Translation:Such a thing does not work.
What about 'that sort of thing doesn't work'? It's got the same feel, and I'd certainly be more likely to use it in everyday English.
"such a thing does not work" is a pretty strange sentence in English -- when would you use this?
I think "zoiets" translates as "something like that" rather than "such a thing" in more natural English. I don't know if Duolingo would accept that, as I chose the phrase I thought Duolingo would accept rather than the one I thought was the most natural English.
I agree. I would likely say 'something like that' in cases as described by Susande above. Can someone who knows better offer any insight?

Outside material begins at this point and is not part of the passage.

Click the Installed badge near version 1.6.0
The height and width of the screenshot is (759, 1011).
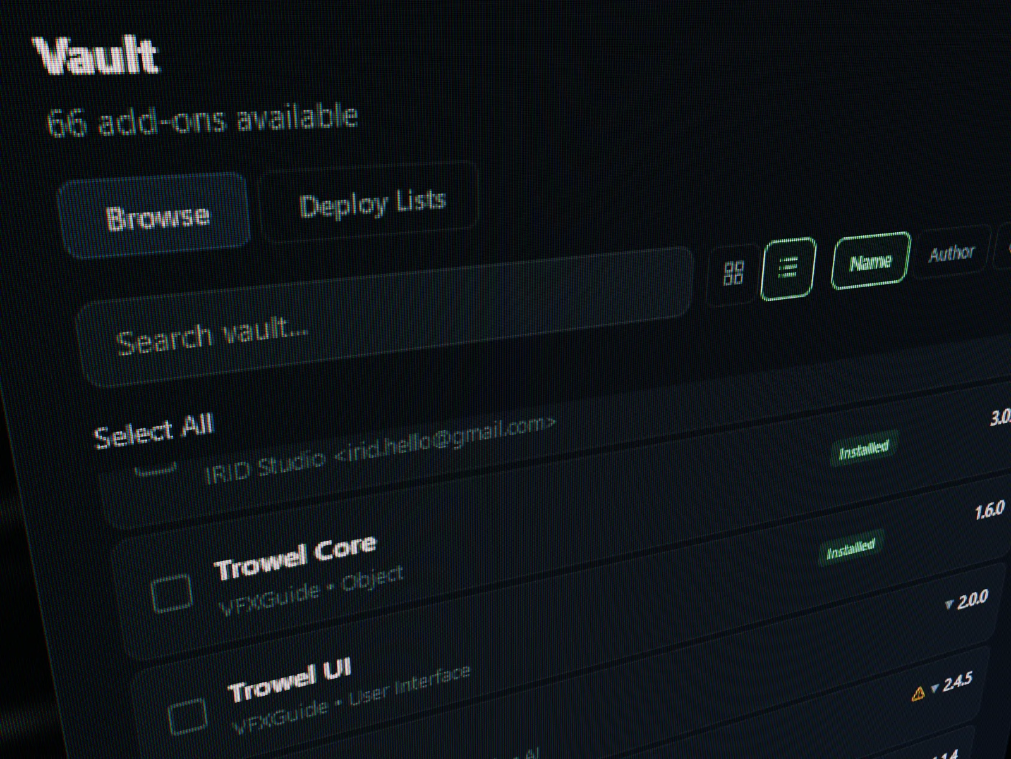click(851, 549)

In my native German we have an exact equivalent of zoiets (sowas). Literally both mean such a thing, but something like that is definitely a much better translation because it's a very casual word and such a thing isn't a casual expression at all.
I agree with you - and I'd probably use the conditional - along the lines of "that wouldn't work" rather than "such a thing does not work" which sounds stilted.
It may be better to use future tense rather than conditional: "That kind of thing won't work", "Something like that won't work". Then it's just a special case of the general principle that English often marks futurity explicitly when Dutch doesn't. (Of course there are situations in which the Dutch present tense is meant literally and should be translated as present tense.)
If you use conditional (in Dutch or English), you are implying that it's not being tried yet.
Good point! I guess it's also a question of nuance - if you say to me "that won't work" - it's pretty categorical and suggests it's not open to debate. If you say "that wouldn't work" I think it's less 'confrontational' or authoritative.....
Somebody shares some plan with you. This sentence can be your reply if you're skeptical.
I would say "that does not work".Can you explain when you would use "Zoiets werkt niet" vs. "Dat werkt niet"?
They are almost identical they can probably used interchangeably in most cases. But I think that dat werkt niet refers to the exact action or approach that does not work (changing it a little bit could work), while zoiets werkt niet is a bit broader and refers to any similar action or approach won't work. Basically is't using that vs. something like that. I wouldn't worry too much about the difference.
- Ik wil deze verf van mijn handen krijgen met wasbenzine > Dat werkt niet, maar met terpentine wel. = I want to remove this paint from my hands using benzene > That won't work, but using turpentine will.
- Ik wil deze verf van mijn handen krijgen met wasbenzine > Zoiets werkt niet, je kan het er alleen af krijgen door het eraf te schuren. = I want to remove this paint from my hands using benzene > Such a thing won't work, you can only remove it by sanding it off.
What is the rule to put the article between such and the substantive that follows?
In this case I got an error for missing the article: Such thing doesn't work but in the previous one I got an error because I wrote: I love such a coffee
Here the article is required because things are countable. If you use it with coffee you are treating it as countable as well, i.e. you are referring to servings. That's only correct if the Dutch sentence also treats it as countable.
in the previous sentence "zoiets" was optionally "such a thing" or "such things". When I typed in "Such things" in this translation it wasn't accepted. I have reported it, but was I wrong to do so?
Just Curious, If I say ....such things don't work...... and make this plural would the sentence stay the same except for the verb, which would, I think turn to plural. (werken). Thanks:-}
I wrote "such does not work" does anyone see a problem with this construction?
Although some native speakers might say this occasionally, it would not normally be considered proper English. Such is normally used only as an adjective as in "such a thing", not on its own.
De audio klinkt als: "Zoiets wekt nietS" Is de laatste "s" nodig of niet?